> Given task:
According to the autoray passage below, what value does autoray use by default for `full_matrices` when calling `do('linalg.svd', x)`?
— begin Source passage —
As stated above, `autoray` does not have an explicit API, but where there exist
equivalent functions, `autoray` uses the call signature of `numpy` as a
reference. The following are deviations from this:

* `do('linalg.svd', x)` - `autoray` defaults to `full_matrices=False`, since
  this is generally always desired, and many libraries do not even support
  `full_matrices=True`.


-------------------------------------------------------------------------------

## Comparison to alternatives

* The ``__array_function__`` protocol has been
  [suggested](https://www.numpy.org/neps/nep-0018-array-function-protocol.html)
  and now implemented in ``numpy``. This will hopefully eventually be a nice
  solution for array dispatch. However, it requires the backend library to
  implement the protocol, which has not been done for common libraries yet.

* The [uarray](https://github.com/Quansight-Labs/uarray) project appears to
  have similar goals but is still being developed.

* [`functools.singledispatch`](https://docs.python.org/3/library/functools.html#functools.singledispatch) is a general *single* dispatch mechanism, but it is slower
  and requires the user to explicitly register each function they want to
  dispatch on.

* [`plum`](https://github.com/beartype/plum) is a general *multiple* dispatch
  mechanism, but again it would require registering every function for every
  backend explicitly.
— end Source passage —
— begin Data extract —
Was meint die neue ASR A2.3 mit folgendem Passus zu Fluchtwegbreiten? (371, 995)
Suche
— end Data extract —
> Task solution:
`full_matrices=False`